(Collected data entries)
□ □ □ □

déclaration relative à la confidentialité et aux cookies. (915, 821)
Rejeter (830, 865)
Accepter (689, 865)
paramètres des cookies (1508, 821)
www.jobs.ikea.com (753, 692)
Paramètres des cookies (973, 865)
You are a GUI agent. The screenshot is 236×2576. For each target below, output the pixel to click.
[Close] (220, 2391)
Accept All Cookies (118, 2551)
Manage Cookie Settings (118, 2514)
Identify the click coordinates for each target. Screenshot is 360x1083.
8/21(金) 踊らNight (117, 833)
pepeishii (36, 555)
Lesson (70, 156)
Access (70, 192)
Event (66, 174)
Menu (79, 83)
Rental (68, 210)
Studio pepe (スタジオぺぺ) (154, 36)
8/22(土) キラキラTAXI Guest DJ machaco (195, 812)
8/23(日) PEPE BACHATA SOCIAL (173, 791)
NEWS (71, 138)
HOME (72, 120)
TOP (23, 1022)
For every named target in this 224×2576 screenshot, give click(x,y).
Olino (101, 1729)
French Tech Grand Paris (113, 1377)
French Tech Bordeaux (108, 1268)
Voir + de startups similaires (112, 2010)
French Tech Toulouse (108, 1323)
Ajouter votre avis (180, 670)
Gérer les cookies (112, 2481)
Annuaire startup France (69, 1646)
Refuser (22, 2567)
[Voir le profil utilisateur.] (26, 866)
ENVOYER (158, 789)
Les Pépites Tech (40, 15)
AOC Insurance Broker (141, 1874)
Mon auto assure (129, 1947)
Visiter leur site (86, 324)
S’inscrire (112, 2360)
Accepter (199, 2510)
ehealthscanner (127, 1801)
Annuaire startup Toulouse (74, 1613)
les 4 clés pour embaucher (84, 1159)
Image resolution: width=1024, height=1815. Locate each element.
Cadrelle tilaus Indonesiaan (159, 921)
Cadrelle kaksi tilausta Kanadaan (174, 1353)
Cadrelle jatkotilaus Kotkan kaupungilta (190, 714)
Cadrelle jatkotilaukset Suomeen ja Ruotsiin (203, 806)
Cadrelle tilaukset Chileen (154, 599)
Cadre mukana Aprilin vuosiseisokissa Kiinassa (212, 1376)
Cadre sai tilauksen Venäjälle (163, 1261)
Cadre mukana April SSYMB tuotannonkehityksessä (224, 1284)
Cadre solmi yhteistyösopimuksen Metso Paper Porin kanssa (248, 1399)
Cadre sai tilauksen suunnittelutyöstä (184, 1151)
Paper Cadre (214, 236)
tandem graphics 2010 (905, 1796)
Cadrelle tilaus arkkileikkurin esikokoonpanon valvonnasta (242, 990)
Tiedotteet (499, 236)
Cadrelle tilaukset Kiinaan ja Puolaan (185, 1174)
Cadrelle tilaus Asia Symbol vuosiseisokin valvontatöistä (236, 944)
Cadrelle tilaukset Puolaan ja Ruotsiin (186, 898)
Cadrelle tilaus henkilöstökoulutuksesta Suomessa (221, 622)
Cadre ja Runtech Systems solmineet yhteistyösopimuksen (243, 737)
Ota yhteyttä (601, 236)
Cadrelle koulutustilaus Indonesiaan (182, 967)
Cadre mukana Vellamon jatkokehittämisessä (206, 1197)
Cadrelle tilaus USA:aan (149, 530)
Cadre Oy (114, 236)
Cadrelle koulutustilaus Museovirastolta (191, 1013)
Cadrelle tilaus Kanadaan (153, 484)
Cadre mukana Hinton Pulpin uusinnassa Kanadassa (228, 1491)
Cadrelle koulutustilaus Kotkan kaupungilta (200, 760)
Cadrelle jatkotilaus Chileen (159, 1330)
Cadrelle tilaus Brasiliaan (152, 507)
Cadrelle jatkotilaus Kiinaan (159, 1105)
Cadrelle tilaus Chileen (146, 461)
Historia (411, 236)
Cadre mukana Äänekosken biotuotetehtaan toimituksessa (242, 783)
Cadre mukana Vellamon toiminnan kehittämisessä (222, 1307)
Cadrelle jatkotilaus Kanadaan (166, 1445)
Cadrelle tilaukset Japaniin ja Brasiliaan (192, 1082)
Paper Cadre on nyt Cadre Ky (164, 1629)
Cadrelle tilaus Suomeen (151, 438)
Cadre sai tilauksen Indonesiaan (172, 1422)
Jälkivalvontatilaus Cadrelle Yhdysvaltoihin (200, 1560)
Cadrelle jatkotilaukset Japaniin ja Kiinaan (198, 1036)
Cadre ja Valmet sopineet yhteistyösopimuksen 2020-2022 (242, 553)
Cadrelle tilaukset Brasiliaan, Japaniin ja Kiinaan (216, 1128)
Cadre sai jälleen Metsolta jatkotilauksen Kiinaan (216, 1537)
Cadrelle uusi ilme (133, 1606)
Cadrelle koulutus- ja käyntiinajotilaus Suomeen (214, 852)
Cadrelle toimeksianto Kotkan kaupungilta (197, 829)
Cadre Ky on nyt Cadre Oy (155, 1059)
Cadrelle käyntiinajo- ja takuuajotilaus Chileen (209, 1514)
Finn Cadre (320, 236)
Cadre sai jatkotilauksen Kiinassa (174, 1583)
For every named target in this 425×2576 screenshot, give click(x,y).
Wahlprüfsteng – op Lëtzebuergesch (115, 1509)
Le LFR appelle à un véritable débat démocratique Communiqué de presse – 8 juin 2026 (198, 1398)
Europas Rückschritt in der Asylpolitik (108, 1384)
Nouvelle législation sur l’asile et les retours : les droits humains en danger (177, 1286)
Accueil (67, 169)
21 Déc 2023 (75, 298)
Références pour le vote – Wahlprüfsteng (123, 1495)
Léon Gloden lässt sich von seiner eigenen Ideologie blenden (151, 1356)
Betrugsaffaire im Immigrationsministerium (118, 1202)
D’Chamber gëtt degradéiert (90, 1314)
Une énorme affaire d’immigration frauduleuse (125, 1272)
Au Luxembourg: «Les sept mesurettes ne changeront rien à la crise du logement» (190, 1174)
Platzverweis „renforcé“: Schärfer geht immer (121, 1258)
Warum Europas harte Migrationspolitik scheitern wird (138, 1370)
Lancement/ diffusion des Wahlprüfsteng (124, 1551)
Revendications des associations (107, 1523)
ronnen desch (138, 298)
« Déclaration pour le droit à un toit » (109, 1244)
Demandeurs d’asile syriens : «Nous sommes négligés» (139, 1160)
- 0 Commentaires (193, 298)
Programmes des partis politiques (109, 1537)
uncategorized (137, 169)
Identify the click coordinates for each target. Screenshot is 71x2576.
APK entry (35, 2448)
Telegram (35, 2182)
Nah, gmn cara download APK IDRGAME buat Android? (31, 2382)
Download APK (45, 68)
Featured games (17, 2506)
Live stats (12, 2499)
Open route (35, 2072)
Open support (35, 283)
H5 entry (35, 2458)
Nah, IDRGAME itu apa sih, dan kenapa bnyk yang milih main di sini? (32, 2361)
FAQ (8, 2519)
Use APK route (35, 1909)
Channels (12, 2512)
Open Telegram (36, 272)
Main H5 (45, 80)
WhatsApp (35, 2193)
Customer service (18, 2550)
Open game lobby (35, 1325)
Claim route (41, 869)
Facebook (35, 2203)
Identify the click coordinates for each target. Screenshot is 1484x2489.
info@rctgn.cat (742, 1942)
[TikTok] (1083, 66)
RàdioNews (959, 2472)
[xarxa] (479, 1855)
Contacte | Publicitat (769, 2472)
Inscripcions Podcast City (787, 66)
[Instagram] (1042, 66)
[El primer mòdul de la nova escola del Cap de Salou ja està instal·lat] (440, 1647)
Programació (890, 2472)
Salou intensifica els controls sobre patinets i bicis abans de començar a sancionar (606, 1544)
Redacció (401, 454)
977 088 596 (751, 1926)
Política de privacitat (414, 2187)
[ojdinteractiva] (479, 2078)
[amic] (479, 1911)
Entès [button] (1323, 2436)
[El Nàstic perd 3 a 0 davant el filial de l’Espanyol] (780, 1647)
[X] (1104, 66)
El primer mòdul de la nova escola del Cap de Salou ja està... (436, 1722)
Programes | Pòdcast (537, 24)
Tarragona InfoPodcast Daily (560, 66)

□ □ □ □

:: WORK TO COMPLETE ::
The required reply is the count of lines in the entries above where the string "Kotkan" appears, and nothing more.

:: RESPONSE BELOW ::
3